PROBLEM TO SOLVE. Continue the text on designing a domain-specific language, starting right after its final sentence, which ends "either addition or concatenation."

EXTRACT PROVIDED.
[BEGIN]
To get access to the methods, a programmer would derive a class from the Expect
class. In this context, the Expect class can be compared to a scope; the derive
class in a model would be like a scope instantiation.
The modeling-framework design approach that we just discussed was
successfully used in SoCML a software-/hardware-modeling framework. For more
information about this DSL, see the "References"
section of this article.
A Simple Example
To demonstrate the design approach and the separation of concerns
that I propose, we will create a very simple DSL. All traditional programming
languages have three basic concepts: scopes, operational semantics, and
symbols. A scope permits the definition of an enclosing context. This context
allows the declaration of identifiers, and determines the possible operational
semantics that are available. Symbols are used to represent operational
semantics in a concrete way in programs. For example, in a language such as C#,
a method body is a scope, the "+" token is a symbol, and the
operational semantics of "+" are either addition or concatenation.
[END]
SUPPLIED INFORMATION.
[BEGIN]
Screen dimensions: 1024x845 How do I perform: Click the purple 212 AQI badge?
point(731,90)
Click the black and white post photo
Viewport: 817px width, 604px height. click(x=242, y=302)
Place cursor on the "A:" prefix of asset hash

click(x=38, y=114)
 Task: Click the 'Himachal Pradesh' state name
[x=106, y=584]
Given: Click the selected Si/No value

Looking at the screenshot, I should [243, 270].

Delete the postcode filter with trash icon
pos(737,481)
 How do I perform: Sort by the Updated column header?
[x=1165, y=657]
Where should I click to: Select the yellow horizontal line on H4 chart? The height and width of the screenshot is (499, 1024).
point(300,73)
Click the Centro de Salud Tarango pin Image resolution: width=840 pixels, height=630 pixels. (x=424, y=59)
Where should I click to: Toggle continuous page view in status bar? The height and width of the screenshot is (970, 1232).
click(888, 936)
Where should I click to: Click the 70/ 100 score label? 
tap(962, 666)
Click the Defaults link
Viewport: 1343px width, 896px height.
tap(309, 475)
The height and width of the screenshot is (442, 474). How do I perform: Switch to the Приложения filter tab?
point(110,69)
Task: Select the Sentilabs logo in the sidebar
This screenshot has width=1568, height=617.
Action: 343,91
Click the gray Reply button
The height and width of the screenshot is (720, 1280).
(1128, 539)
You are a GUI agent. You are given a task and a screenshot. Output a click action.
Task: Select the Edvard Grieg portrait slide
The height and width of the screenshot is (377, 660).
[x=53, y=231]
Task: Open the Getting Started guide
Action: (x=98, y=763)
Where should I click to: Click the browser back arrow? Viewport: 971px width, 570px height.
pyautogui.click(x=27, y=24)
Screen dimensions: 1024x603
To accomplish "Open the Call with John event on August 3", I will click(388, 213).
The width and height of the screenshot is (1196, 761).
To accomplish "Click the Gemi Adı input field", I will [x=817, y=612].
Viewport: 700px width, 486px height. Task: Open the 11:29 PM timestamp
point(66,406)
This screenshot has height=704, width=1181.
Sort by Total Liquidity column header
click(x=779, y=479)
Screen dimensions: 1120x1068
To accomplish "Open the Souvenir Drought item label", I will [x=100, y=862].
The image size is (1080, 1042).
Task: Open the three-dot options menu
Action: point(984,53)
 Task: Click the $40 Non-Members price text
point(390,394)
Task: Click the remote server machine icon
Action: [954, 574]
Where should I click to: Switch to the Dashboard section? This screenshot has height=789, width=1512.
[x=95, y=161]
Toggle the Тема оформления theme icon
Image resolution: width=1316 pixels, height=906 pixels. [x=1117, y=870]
[END]
TASK OUTPUT.
Let's use the NMock2 API as a starting point for our language,
which we will call NMock3. We first must create an implementation for the
concept of a scope. Our scope will define a context in which the usage of an
"Expect" operational semantic will be possible. The semantics of
"Expect" will be the same as in NMock2.
To begin, we will create our scope. To do this, we will use an
abstract class to create the definition of a scope, and use inheritance from
this class to instantiate scopes. We will call our scope
"MockingContext".
1. public class MockingContext{}
In this scope definition, we will make our "Expect"
operational semantic available by defining an Expect method within the scope
definition.
public class MockingContext{
protected
something Expect(){body}
}
The preceding code has implemented our scope definition, our
"Expect" operational semantic, and the "Expect" symbol. The
preceding example also has the implementation of the "Expect"
operational semantic. In the example, the something and body are
left intentionally vague, because they are not important, for the moment.
Now, if we wanted to instantiate our scope and use the
"Expect" operational semantic, we might do something like the
following:
public class MyMockingScope: MockingContext{
void
MyTest(){
...
Expect()...;
...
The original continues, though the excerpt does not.